Today: Mar 28, 2024

Communication, media and screen studies merge

Tamonda GriffithsNews Writer

Entering the basement wing of Engleman, past the Veteran’s Office and into the B-wing, returning SCSU communication and media studies majors will notice something different. The two departments have been combined.

The new department title reads as follows. Communication, Media, and Screen Studies.

“We had to consider the option of, we can stay comfortably where we are,” said Micheal Bay, co-chairperson of communications, “or we can really bring these departments together and try to create something new for the benefit of the students.”

Bay and Dr.
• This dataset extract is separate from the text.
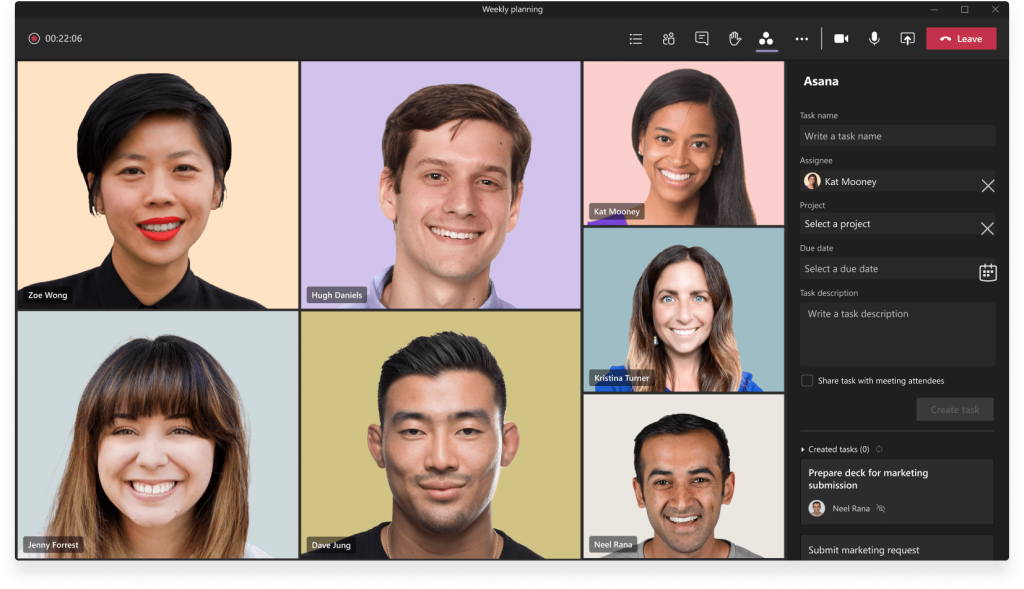
Task: Show the participants panel
Action: (668, 38)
Wesley O’Brien, co-chairperson of the media studies portion of the newly named department, confirmed that the decision to merge the two majors was a mutual decision as, “a result of a lot of meetings and votes.”
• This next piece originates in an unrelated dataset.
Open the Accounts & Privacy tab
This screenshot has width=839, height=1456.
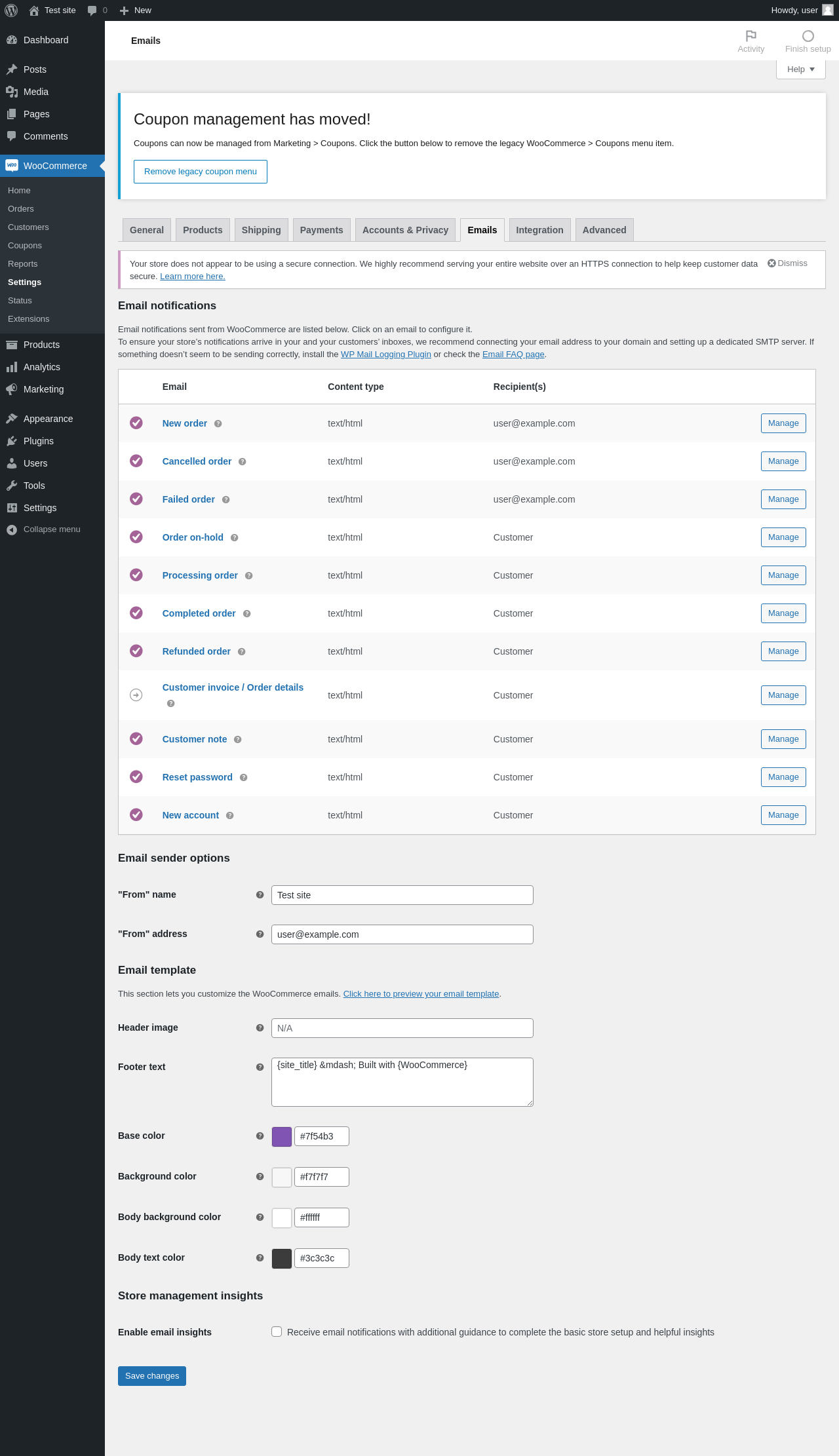click(405, 230)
The decision was not made as a result of lack thereof students or financial issues in either department.

“It was just a matter of how much longer of like, how much longer are we going to keep standing up in front of students and keep confusing them,” said Bay.
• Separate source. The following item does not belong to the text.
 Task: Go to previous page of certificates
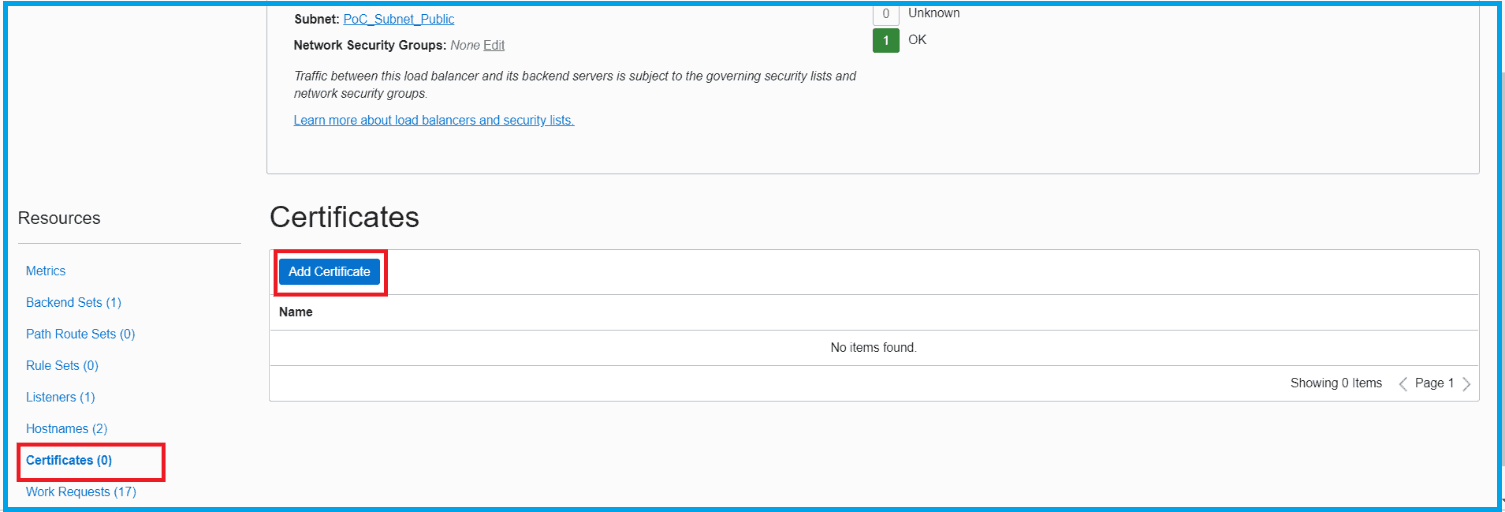(x=1403, y=384)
He and O’Brien said it will benefit students and faculty with better access to resources and choices in both majors.

The Media Studies department had previously been located across the pedestrian bridge on the other side of campus away from the Department of Arts and Sciences. Their offices are now located just one wing down the hall from the Communication, Media, and Screen Studies suite.

“I think now being involved in every aspect of communications studies is good for students who want to break out, branch out,” said Lisa Tedesco, a junior.

She and other media studies students had been hoping for the merger as their professors had told them the majors had been combined once before almost 20 or so years ago.

David Cardona, a sophomore, said he thought the two majors were already one.

Bay said that “further validated” the merger.  As of now, there is no change to the curriculum of either major, just a new name.

“Now the work for us,” said Bay, ” is to find ways to creatively…you know, create those bridges between the two programs. We still want to maintain the two separate degree programs.”

Cardona worries that this would limit what professors can and cannot teach.

Tedesco argues that this will instead “catapult the three areas into a more interested kind of field.”

Media studies is described on The School of Arts and Sciences webpage as a field that, “explores how the media shapes and constructs the world.” And communications, “explores the complexities of human interactions in interpersonal, relational, and organizational contexts.

Students are currently able to earn three different Bachelor of Science in Communication or a Bachelor of Arts in Media Studies with minors in offered in communications, film studies, and/or media studies.

In the coming years, the department’s biggest challenge will be streamlining the program to adequately include all relevant aspects of their respective majors.

This could involve the doing away with of certain classes and/or the merger of pre-existing classes.